• **EXCERPTED DATA**:
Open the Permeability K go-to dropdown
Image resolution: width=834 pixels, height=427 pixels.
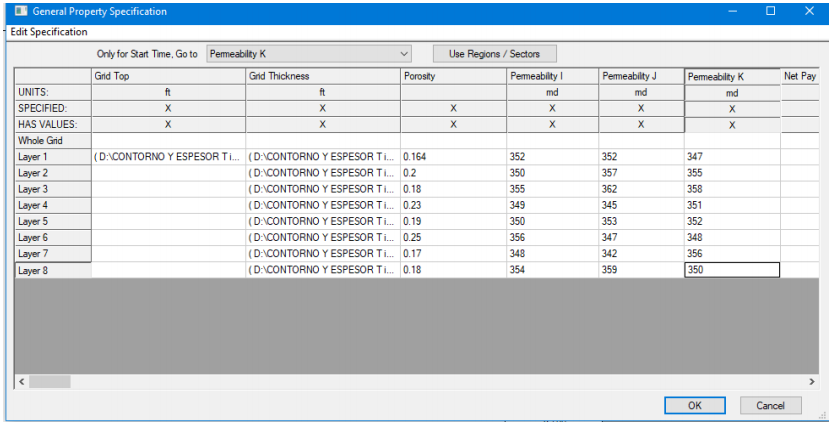click(x=309, y=53)
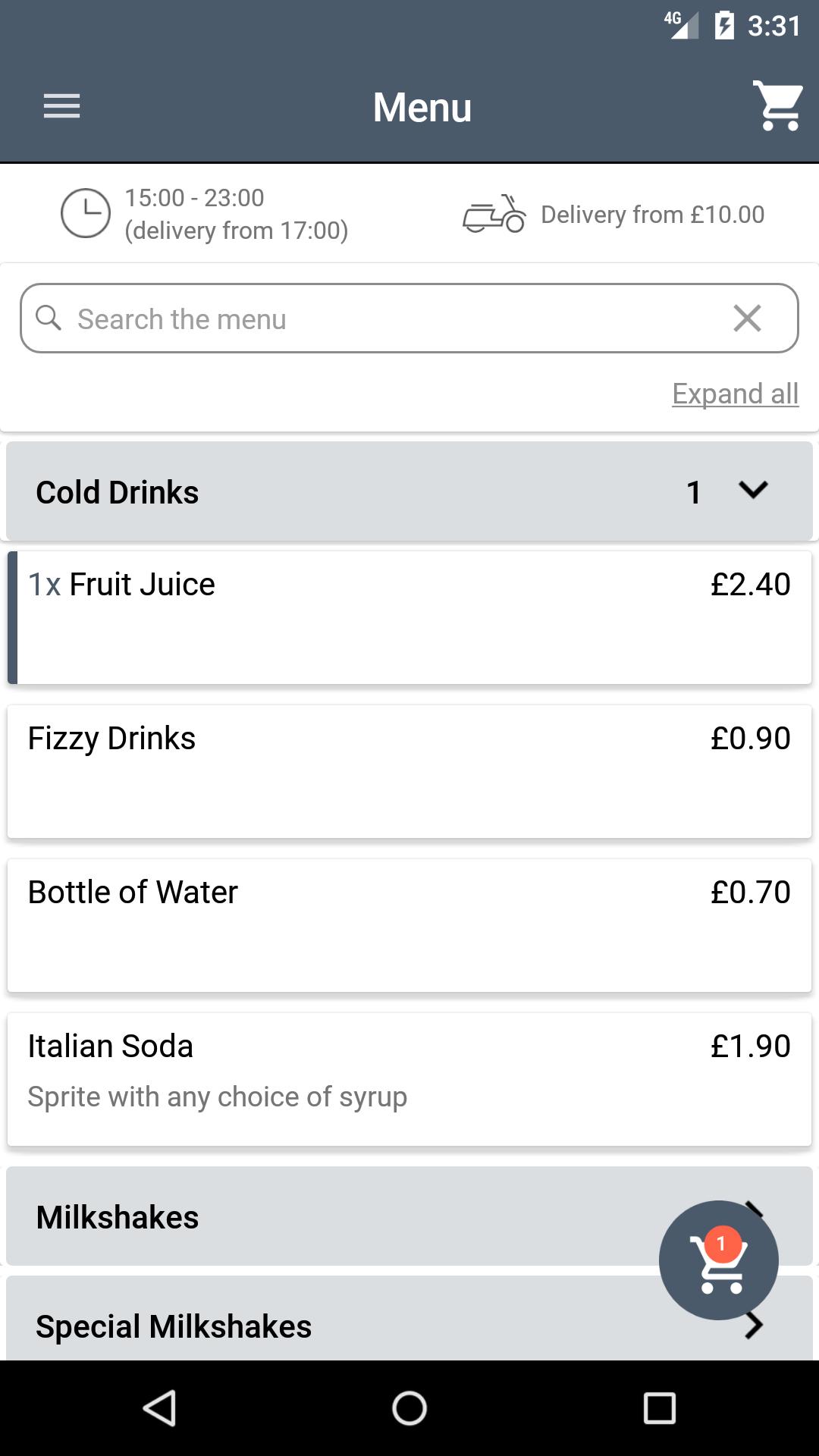Tap the search magnifier icon
Viewport: 819px width, 1456px height.
49,318
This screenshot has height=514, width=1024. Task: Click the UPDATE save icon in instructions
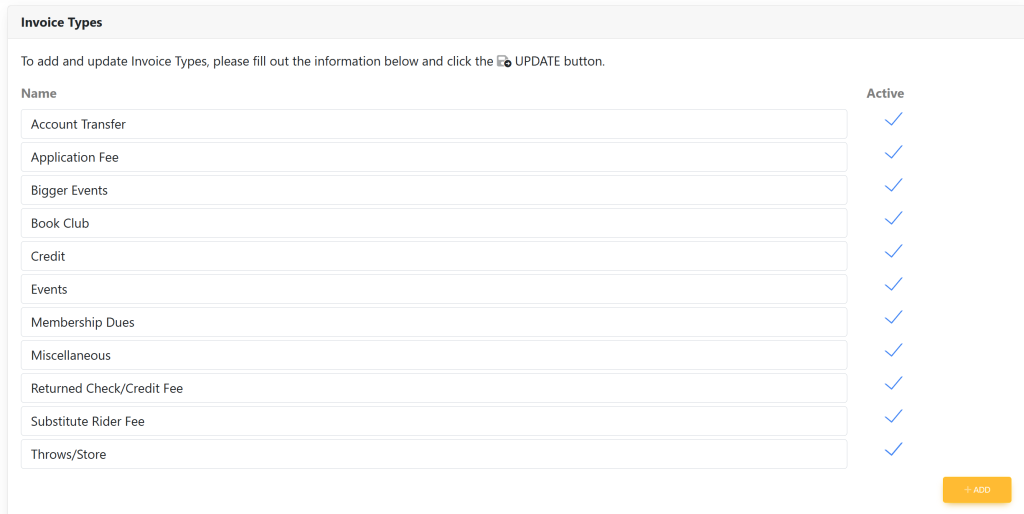click(x=504, y=62)
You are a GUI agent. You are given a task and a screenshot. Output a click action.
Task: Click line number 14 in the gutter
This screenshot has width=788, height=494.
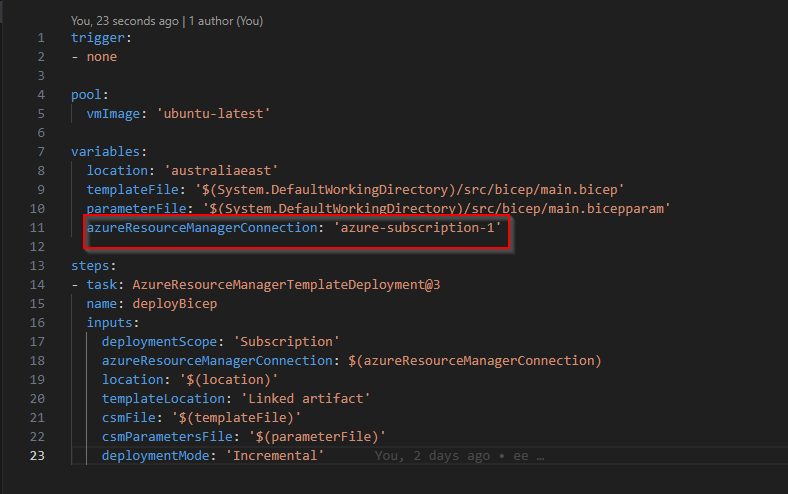(38, 284)
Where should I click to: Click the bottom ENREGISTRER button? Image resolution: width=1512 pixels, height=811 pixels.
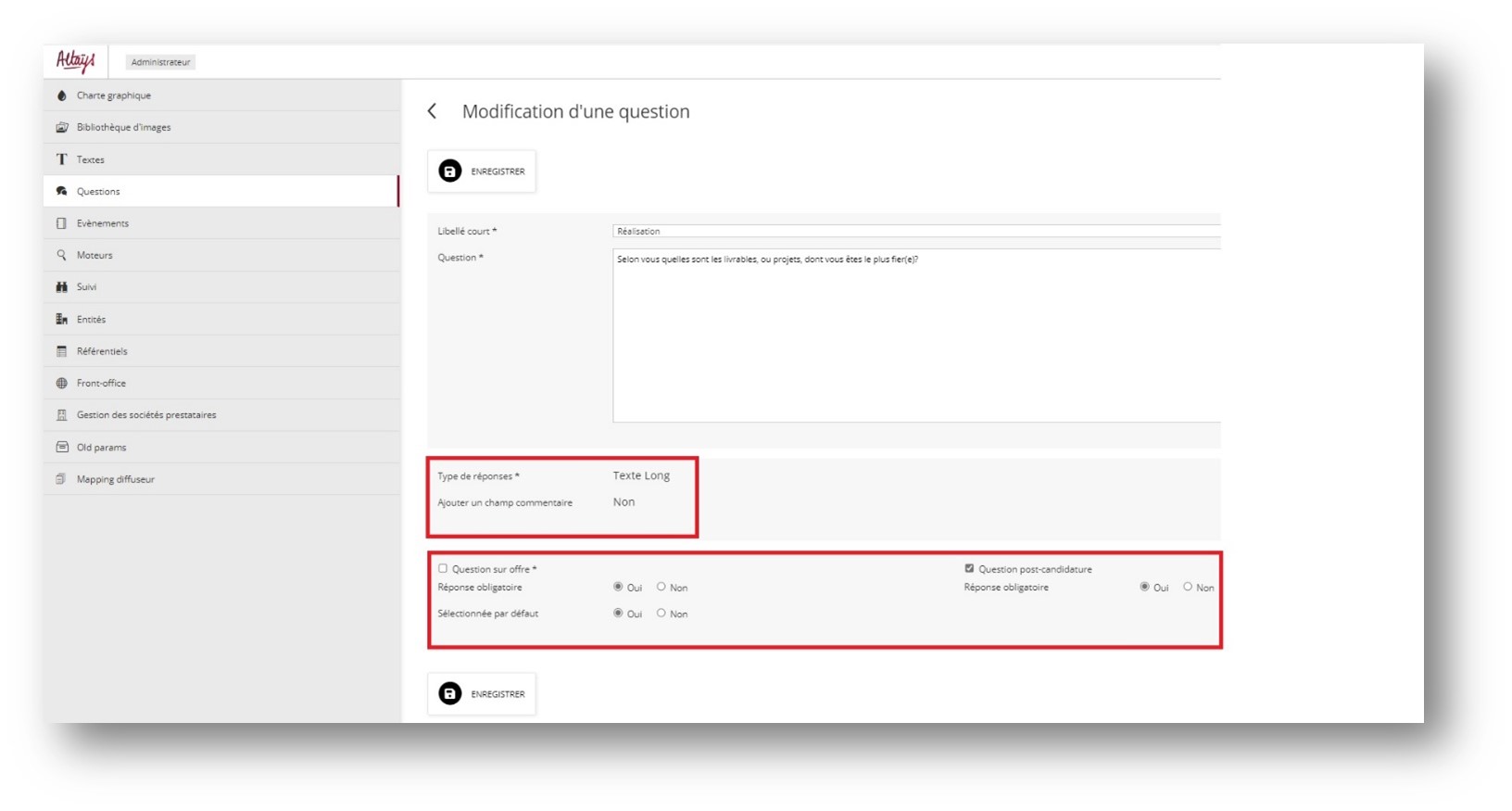pos(482,694)
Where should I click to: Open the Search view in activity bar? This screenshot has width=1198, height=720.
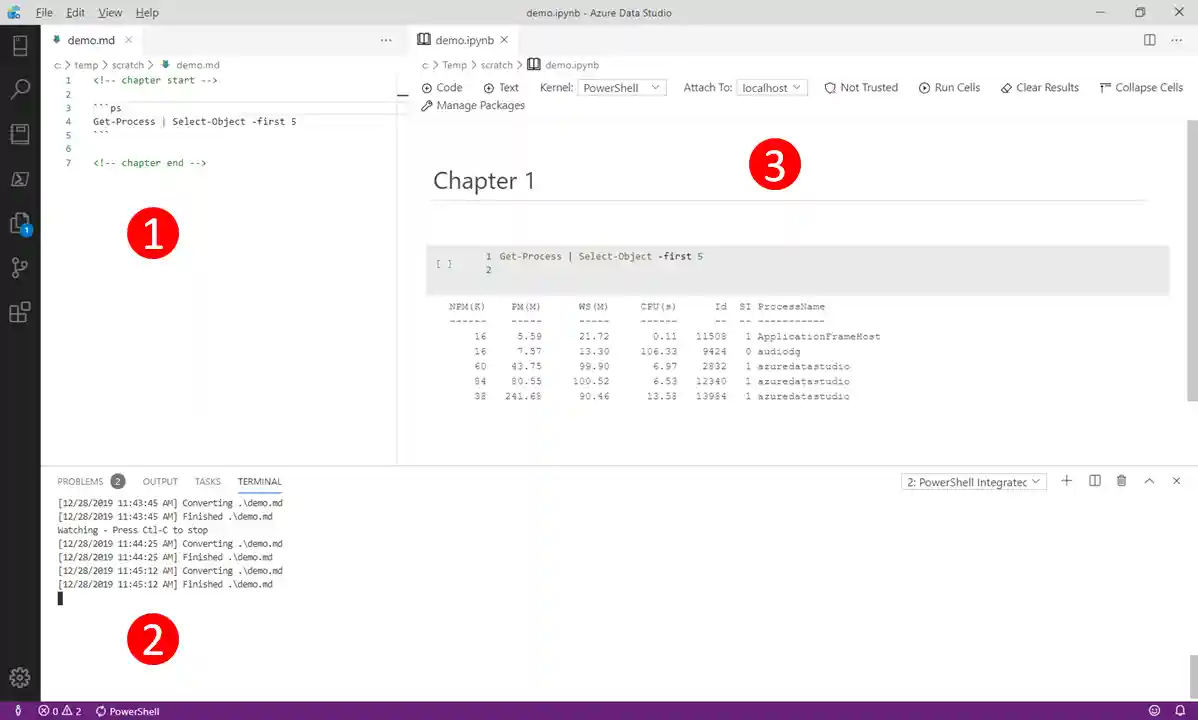click(20, 90)
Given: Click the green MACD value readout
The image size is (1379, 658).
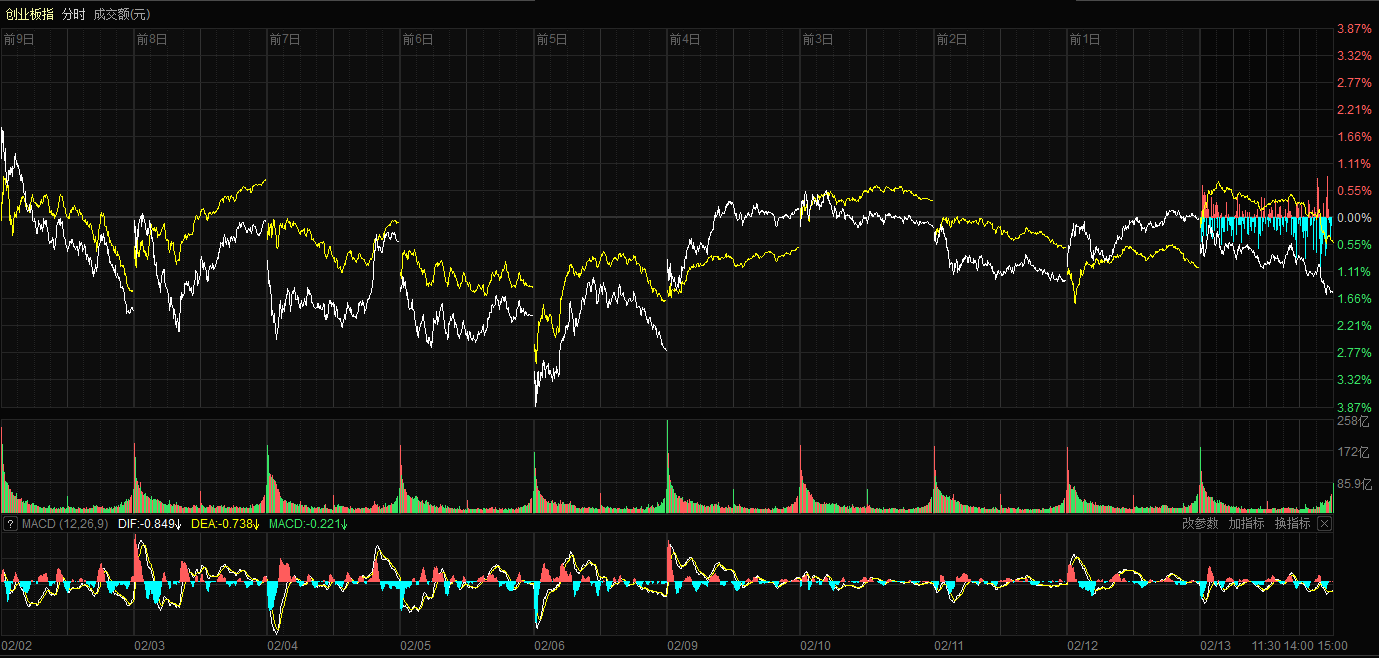Looking at the screenshot, I should tap(309, 524).
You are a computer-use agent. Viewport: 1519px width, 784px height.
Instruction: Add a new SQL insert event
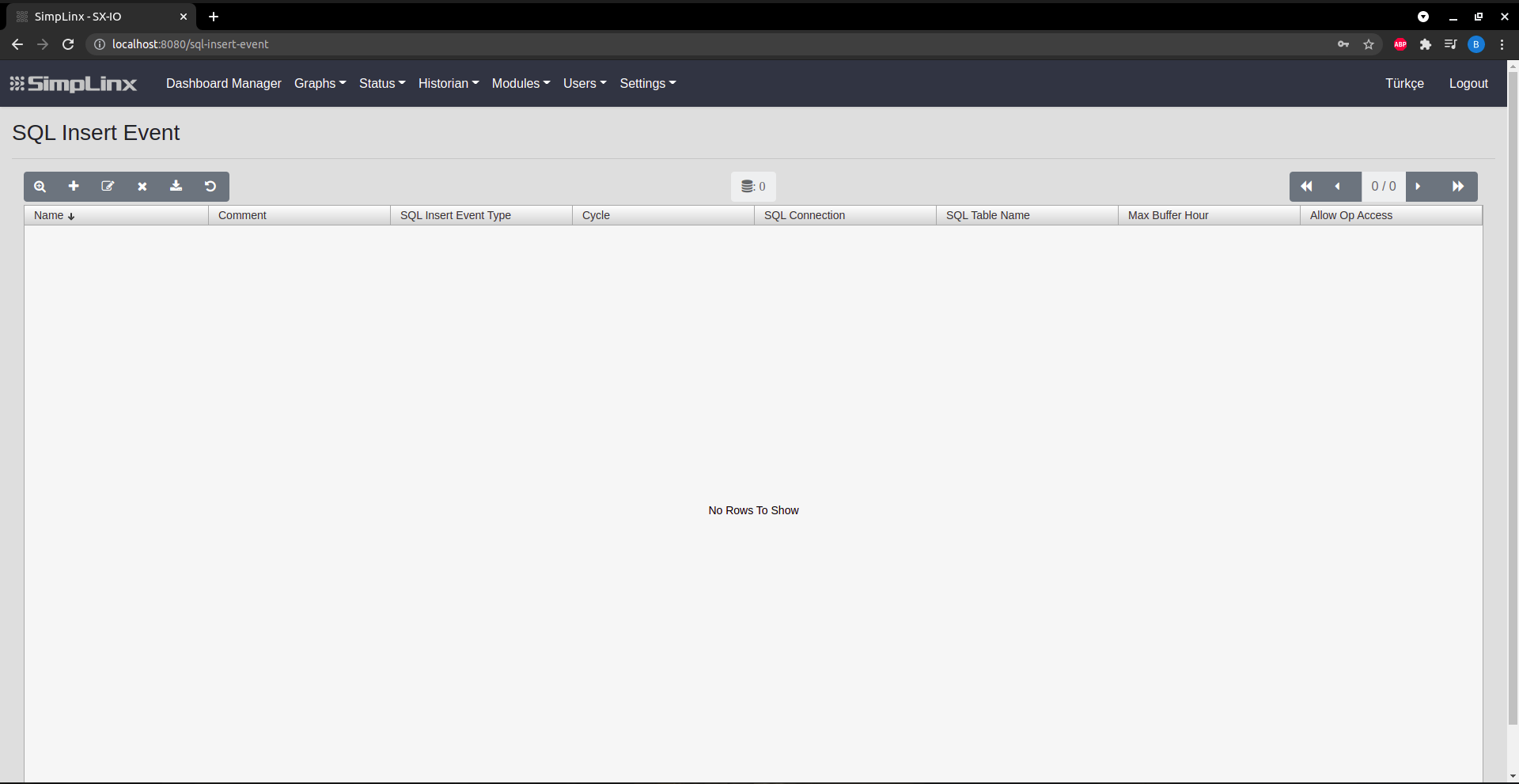[x=74, y=187]
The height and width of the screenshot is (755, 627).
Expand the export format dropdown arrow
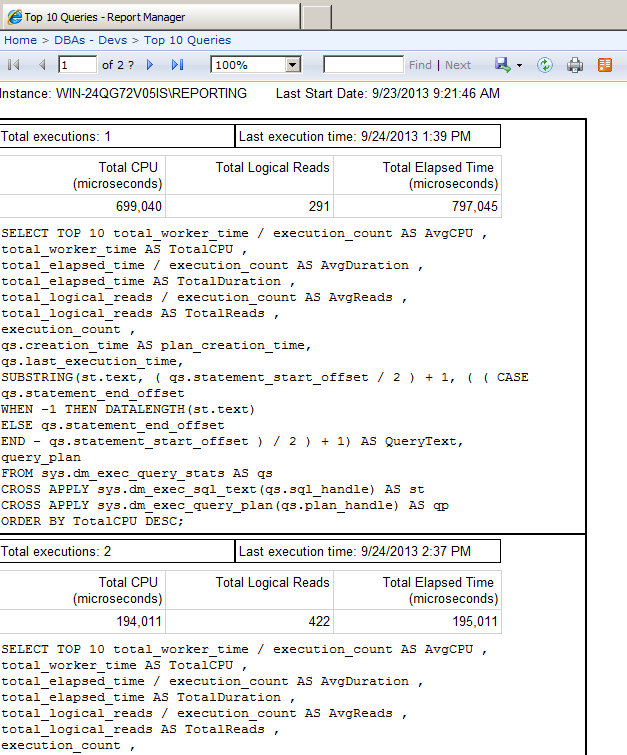pyautogui.click(x=519, y=65)
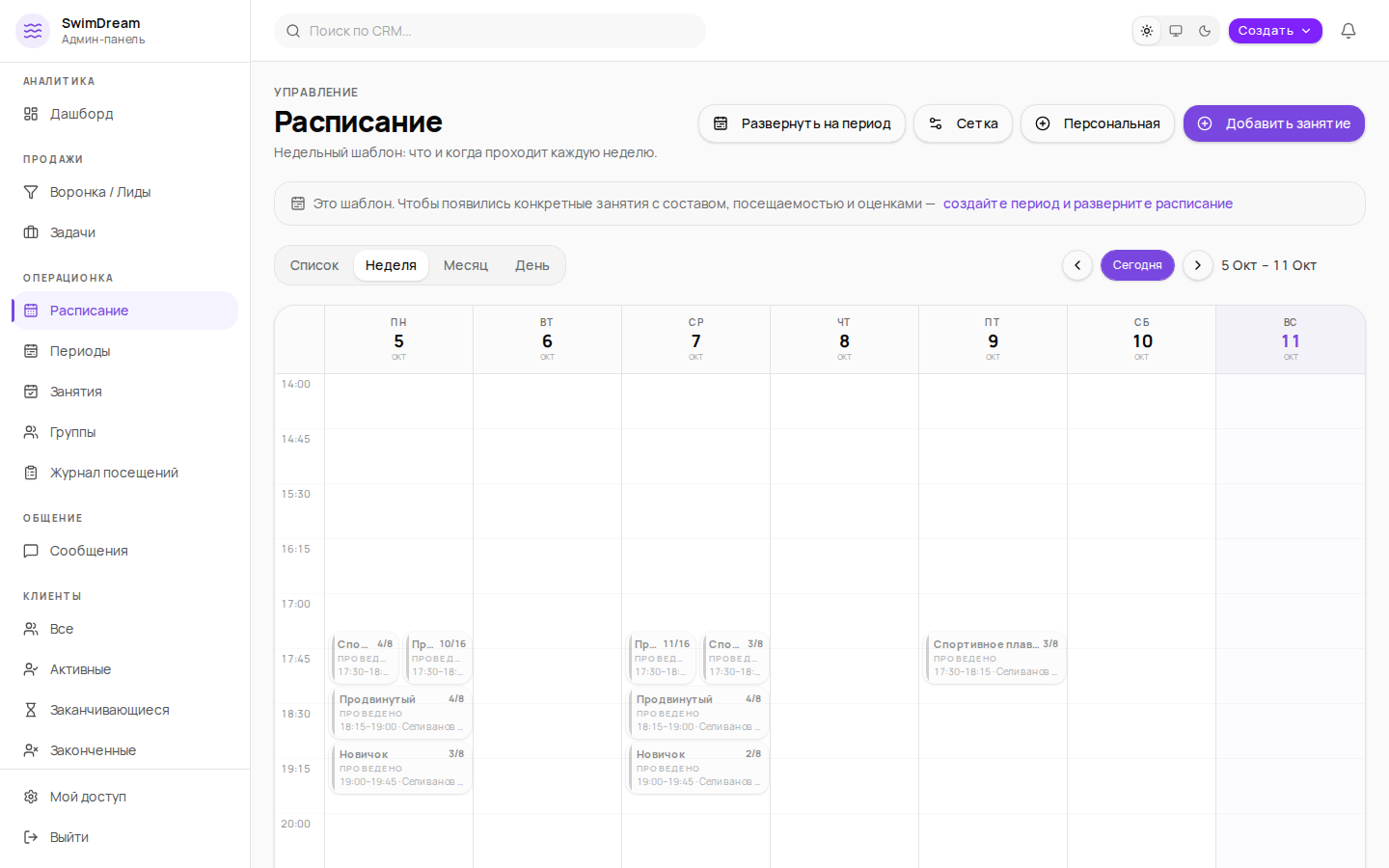The width and height of the screenshot is (1389, 868).
Task: Click the Добавить занятие button
Action: pyautogui.click(x=1274, y=123)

• **ACTIVITY**:
Pull every line holding "agent" out of the records.

• **ANSWER SECTION**:
You are a GUI agent. You are given a task and a screenshot. Output a click action.
You are a computer-use agent. Viewport: 1519px width, 784px height.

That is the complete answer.